[用于查找显示项的条目]
══════
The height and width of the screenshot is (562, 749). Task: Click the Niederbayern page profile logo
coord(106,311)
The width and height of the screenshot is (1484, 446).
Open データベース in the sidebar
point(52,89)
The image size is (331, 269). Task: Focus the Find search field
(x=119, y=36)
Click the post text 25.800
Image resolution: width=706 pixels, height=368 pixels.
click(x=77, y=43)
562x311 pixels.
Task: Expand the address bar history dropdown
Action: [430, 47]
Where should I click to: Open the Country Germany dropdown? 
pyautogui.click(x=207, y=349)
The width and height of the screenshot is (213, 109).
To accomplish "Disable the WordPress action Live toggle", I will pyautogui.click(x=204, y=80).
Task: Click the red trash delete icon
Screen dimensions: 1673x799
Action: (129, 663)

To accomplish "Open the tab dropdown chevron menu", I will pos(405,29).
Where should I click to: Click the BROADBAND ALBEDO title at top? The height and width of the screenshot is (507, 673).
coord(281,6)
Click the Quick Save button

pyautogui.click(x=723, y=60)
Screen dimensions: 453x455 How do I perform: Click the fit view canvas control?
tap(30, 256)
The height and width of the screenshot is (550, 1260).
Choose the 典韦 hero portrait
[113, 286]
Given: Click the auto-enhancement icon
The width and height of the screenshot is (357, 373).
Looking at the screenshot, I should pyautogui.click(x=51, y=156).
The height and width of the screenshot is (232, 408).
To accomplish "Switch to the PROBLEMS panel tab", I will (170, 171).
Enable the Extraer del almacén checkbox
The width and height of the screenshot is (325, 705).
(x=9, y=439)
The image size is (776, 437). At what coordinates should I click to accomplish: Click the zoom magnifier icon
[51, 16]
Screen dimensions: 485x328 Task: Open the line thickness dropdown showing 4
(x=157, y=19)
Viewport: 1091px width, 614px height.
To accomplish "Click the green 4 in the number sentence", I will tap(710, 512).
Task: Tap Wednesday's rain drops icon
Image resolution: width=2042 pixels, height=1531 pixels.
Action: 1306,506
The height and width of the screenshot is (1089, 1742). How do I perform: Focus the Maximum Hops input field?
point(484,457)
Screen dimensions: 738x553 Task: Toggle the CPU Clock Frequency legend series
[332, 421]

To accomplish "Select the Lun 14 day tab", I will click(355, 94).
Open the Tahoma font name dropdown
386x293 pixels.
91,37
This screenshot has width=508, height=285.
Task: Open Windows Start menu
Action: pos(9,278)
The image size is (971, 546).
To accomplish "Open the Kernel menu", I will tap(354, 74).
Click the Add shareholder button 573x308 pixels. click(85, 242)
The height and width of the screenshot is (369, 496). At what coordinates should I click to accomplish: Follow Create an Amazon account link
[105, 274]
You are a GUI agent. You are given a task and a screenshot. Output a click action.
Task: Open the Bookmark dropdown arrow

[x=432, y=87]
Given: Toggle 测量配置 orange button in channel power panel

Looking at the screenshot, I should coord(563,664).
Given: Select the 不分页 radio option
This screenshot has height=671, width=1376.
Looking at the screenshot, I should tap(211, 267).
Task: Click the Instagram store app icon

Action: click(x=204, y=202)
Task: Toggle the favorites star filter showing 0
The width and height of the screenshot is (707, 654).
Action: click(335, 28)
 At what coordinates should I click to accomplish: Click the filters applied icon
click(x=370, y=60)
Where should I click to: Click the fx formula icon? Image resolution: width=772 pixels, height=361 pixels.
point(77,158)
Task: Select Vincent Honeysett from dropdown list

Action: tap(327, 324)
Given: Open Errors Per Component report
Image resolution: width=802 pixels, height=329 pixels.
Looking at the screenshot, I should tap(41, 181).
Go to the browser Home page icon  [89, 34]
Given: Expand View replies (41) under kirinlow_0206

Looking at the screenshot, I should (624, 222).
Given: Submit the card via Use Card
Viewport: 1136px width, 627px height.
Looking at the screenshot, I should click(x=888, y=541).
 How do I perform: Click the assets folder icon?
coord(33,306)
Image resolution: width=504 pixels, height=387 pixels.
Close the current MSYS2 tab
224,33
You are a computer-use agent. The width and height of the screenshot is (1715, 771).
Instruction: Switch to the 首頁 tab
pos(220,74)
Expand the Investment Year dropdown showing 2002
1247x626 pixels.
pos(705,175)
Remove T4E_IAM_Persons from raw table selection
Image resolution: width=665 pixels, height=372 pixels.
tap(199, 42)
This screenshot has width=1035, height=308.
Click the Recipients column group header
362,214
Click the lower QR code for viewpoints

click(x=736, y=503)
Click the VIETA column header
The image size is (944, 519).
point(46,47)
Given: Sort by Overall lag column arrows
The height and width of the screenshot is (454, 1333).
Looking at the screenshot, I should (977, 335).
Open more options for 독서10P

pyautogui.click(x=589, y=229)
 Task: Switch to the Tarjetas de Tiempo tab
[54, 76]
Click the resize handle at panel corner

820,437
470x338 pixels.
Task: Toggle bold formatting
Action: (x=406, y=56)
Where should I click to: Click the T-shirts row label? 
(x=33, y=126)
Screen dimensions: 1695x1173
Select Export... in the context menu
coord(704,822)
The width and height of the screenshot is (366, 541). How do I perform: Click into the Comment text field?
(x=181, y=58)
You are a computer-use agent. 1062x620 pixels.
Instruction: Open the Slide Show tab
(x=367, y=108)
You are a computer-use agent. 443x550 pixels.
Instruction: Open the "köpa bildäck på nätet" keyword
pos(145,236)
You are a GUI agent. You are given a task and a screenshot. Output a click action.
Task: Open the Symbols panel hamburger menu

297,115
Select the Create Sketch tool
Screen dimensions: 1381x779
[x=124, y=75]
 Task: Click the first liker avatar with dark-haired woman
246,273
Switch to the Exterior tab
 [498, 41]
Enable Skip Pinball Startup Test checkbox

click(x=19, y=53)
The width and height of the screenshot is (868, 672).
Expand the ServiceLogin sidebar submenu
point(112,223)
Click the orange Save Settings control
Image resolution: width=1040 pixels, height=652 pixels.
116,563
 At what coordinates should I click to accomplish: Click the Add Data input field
══════
任务: 统计上面的条目中有多少行含有字符串“Create”，区分大小写，只回答数字。

回答: 2